━━━ Page extract

Raise your hand if this is how your company runs its legal department:
All in-house lawyers who might attend trials must have a thorough and precise knowledge of each and every one of the tens of thousands of documents that might have been produced in a case, or even considered for production. (Those lawyers also presumably have perfect vision, since they might well be sitting in the public seats, away from the counsel’s tables.) No matter how exorbitantly expensive, they must assist in litigation, no matter what other responsibilities or training they have. They must help to prepare witnesses for deposition and trial. No managers of legal departments may assign other lawyers to specialize, for fear of compartmentalizing them. No matter how large the company or its law department, the head of litigation (no doubt, the company must appoint a head of litigation) will keep all outside trial lawyers informed of the activities of any other lawyer who is working for the company on any issue. Even if those projects are irrelevant or privileged, opposing counsel might want to know about them, which apparently makes them fair game. And, if any in-house lawyers ever fail to achieve perfection, they must have done so on purpose.
What’s that? No takers? Of course not. But that’s effectively how one federal district court imagines that in-house legal departments should run. Worse, the court sanctioned a company when its legal department didn’t live up to that impossible standard. And then, the court criticized the lawyers in the company’s legal department generally, and called out one senior lawyer by name.

━━━━━━
━━━ Input data

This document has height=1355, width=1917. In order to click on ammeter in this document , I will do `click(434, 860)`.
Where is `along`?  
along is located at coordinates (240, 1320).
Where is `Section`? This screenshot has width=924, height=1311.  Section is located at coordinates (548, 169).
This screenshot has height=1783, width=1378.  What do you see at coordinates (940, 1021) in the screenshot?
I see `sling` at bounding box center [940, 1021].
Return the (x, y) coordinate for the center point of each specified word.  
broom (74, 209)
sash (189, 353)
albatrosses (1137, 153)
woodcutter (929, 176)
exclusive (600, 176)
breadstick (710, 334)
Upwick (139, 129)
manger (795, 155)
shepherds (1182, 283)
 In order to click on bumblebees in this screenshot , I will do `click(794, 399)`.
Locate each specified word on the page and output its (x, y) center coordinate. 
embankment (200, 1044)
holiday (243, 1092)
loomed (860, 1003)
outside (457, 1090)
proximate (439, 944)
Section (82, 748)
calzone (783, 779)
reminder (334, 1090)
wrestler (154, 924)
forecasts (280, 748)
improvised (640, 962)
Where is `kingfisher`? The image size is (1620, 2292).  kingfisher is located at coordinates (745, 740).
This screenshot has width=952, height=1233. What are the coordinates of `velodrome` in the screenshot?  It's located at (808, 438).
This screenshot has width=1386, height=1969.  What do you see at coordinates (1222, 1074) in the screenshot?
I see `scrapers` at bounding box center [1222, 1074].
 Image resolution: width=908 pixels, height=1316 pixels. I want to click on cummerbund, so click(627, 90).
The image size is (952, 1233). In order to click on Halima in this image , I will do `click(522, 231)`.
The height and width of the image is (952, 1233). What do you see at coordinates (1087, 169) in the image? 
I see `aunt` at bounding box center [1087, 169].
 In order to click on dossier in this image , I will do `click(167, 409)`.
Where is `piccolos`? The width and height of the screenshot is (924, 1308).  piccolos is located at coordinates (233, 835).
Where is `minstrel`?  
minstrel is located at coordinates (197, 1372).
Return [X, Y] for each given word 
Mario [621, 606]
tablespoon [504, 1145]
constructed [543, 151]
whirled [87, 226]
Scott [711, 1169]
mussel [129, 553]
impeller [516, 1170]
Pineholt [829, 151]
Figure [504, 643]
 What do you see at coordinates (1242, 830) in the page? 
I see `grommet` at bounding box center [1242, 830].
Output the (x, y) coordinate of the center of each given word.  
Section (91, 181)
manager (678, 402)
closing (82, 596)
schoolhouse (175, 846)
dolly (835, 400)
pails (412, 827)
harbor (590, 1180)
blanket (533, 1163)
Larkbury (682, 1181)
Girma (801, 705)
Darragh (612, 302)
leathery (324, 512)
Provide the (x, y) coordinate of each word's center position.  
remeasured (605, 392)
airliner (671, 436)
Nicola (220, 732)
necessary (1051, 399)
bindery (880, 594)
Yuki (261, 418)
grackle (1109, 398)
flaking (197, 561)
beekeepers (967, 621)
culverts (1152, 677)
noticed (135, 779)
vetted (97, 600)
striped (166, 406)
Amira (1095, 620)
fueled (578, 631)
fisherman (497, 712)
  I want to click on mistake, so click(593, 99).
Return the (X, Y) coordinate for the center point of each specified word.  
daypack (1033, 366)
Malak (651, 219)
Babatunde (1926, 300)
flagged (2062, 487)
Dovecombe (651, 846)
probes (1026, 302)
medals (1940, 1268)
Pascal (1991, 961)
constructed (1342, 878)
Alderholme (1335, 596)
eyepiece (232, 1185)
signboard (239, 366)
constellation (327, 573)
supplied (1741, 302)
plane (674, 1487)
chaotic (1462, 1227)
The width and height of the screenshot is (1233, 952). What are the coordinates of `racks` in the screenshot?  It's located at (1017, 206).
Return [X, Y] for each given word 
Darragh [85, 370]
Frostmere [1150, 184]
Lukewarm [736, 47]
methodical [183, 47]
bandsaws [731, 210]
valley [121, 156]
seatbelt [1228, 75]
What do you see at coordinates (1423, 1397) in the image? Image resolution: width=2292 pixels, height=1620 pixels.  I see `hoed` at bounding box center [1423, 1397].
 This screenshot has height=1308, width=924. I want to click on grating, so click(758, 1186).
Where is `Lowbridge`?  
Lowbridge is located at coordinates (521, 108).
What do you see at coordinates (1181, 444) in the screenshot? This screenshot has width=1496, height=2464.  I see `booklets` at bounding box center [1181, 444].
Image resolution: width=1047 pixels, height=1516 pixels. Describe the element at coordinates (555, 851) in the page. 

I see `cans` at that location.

━━━━━━

# What the task requires
In the text on in-house legal departments, what action did the federal district court take against the company when its legal department fell short of the court's standard?

# Task solution
The court sanctioned the company.